Target pointing data
══════

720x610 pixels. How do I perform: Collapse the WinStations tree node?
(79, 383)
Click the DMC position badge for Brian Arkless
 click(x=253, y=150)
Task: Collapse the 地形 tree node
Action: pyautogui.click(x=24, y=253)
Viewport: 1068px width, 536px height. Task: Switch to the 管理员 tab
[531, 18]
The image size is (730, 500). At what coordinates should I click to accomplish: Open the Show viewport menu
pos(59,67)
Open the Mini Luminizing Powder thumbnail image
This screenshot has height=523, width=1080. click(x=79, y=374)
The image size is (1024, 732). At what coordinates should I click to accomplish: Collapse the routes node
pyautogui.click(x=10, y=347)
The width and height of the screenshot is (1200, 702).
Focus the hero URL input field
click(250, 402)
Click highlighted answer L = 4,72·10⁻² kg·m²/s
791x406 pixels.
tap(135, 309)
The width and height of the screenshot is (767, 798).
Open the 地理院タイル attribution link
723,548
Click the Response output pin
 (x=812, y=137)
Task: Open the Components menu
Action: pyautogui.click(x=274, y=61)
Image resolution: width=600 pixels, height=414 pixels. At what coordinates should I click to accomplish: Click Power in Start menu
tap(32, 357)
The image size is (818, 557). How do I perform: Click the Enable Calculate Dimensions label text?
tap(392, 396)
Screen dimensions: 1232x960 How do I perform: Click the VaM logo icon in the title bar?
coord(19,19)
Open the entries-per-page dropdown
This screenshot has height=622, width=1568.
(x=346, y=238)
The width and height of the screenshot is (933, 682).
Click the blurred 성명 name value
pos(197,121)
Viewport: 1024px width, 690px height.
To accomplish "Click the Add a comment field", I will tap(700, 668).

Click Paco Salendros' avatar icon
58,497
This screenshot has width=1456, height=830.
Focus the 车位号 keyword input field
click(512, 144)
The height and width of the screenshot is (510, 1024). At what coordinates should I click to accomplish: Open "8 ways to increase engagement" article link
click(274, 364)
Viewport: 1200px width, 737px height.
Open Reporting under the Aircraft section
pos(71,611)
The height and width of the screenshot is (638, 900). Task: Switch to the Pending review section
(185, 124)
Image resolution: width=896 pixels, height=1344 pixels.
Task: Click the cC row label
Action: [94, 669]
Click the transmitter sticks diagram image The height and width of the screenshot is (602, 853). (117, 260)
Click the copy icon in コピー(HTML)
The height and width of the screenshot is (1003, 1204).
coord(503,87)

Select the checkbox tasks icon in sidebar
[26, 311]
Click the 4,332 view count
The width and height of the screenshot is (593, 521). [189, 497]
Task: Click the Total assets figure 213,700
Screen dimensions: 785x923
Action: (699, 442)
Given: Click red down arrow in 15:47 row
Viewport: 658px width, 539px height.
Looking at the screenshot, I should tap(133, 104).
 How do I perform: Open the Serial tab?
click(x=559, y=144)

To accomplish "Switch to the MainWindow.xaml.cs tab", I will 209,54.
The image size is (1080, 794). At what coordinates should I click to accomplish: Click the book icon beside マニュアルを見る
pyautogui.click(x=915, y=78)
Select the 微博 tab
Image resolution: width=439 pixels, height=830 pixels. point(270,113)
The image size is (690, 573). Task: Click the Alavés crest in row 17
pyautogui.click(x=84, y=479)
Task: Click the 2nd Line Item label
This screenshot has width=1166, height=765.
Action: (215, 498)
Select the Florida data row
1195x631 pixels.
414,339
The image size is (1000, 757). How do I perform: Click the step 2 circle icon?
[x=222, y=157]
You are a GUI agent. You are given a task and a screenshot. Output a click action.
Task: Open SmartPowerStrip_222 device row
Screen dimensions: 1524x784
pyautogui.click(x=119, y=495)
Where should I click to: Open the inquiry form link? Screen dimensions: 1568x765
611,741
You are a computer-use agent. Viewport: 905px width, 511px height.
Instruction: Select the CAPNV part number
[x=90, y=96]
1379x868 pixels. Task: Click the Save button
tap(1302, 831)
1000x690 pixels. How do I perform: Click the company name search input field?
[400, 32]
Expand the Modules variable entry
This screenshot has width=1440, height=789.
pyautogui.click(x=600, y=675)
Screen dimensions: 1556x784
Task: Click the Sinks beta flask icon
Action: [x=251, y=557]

══════

_EXERCISE GOAL:_ Reproduce the data above in full, substituting "Activate" for every occurrence of "Focus" and leaving all other text unchanged.

_ANSWER TO THIS PROBLEM:_
720x610 pixels. How do I perform: Collapse the WinStations tree node?
(79, 383)
Click the DMC position badge for Brian Arkless
 click(x=253, y=150)
Task: Collapse the 地形 tree node
Action: pyautogui.click(x=24, y=253)
Viewport: 1068px width, 536px height. Task: Switch to the 管理员 tab
[531, 18]
The image size is (730, 500). At what coordinates should I click to accomplish: Open the Show viewport menu
pos(59,67)
Open the Mini Luminizing Powder thumbnail image
This screenshot has height=523, width=1080. click(x=79, y=374)
The image size is (1024, 732). At what coordinates should I click to accomplish: Collapse the routes node
pyautogui.click(x=10, y=347)
The width and height of the screenshot is (1200, 702).
Activate the hero URL input field
click(250, 402)
Click highlighted answer L = 4,72·10⁻² kg·m²/s
791x406 pixels.
tap(135, 309)
The width and height of the screenshot is (767, 798).
Open the 地理院タイル attribution link
723,548
Click the Response output pin
 (x=812, y=137)
Task: Open the Components menu
Action: pyautogui.click(x=274, y=61)
Image resolution: width=600 pixels, height=414 pixels. At what coordinates should I click to accomplish: Click Power in Start menu
tap(32, 357)
The image size is (818, 557). How do I perform: Click the Enable Calculate Dimensions label text?
tap(392, 396)
Screen dimensions: 1232x960 How do I perform: Click the VaM logo icon in the title bar?
coord(19,19)
Open the entries-per-page dropdown
This screenshot has height=622, width=1568.
(x=346, y=238)
The width and height of the screenshot is (933, 682).
Click the blurred 성명 name value
pos(197,121)
Viewport: 1024px width, 690px height.
To accomplish "Click the Add a comment field", I will tap(700, 668).

Click Paco Salendros' avatar icon
58,497
This screenshot has width=1456, height=830.
Activate the 车位号 keyword input field
click(512, 144)
The height and width of the screenshot is (510, 1024). At what coordinates should I click to accomplish: Open "8 ways to increase engagement" article link
click(274, 364)
Viewport: 1200px width, 737px height.
Open Reporting under the Aircraft section
pos(71,611)
The height and width of the screenshot is (638, 900). Task: Switch to the Pending review section
(185, 124)
Image resolution: width=896 pixels, height=1344 pixels.
Task: Click the cC row label
Action: [94, 669]
Click the transmitter sticks diagram image The height and width of the screenshot is (602, 853). (117, 260)
Click the copy icon in コピー(HTML)
The height and width of the screenshot is (1003, 1204).
coord(503,87)

Select the checkbox tasks icon in sidebar
[26, 311]
Click the 4,332 view count
The width and height of the screenshot is (593, 521). [189, 497]
Task: Click the Total assets figure 213,700
Screen dimensions: 785x923
Action: (699, 442)
Given: Click red down arrow in 15:47 row
Viewport: 658px width, 539px height.
Looking at the screenshot, I should tap(133, 104).
 How do I perform: Open the Serial tab?
click(x=559, y=144)

To accomplish "Switch to the MainWindow.xaml.cs tab", I will 209,54.
The image size is (1080, 794). At what coordinates should I click to accomplish: Click the book icon beside マニュアルを見る
pyautogui.click(x=915, y=78)
Select the 微博 tab
Image resolution: width=439 pixels, height=830 pixels. point(270,113)
The image size is (690, 573). Task: Click the Alavés crest in row 17
pyautogui.click(x=84, y=479)
Task: Click the 2nd Line Item label
This screenshot has width=1166, height=765.
Action: (215, 498)
Select the Florida data row
1195x631 pixels.
414,339
The image size is (1000, 757). How do I perform: Click the step 2 circle icon?
[x=222, y=157]
You are a GUI agent. You are given a task and a screenshot. Output a click action.
Task: Open SmartPowerStrip_222 device row
Screen dimensions: 1524x784
pyautogui.click(x=119, y=495)
Where should I click to: Open the inquiry form link? Screen dimensions: 1568x765
611,741
You are a computer-use agent. Viewport: 905px width, 511px height.
Instruction: Select the CAPNV part number
[x=90, y=96]
1379x868 pixels. Task: Click the Save button
tap(1302, 831)
1000x690 pixels. How do I perform: Click the company name search input field?
[400, 32]
Expand the Modules variable entry
This screenshot has width=1440, height=789.
pyautogui.click(x=600, y=675)
Screen dimensions: 1556x784
Task: Click the Sinks beta flask icon
Action: [x=251, y=557]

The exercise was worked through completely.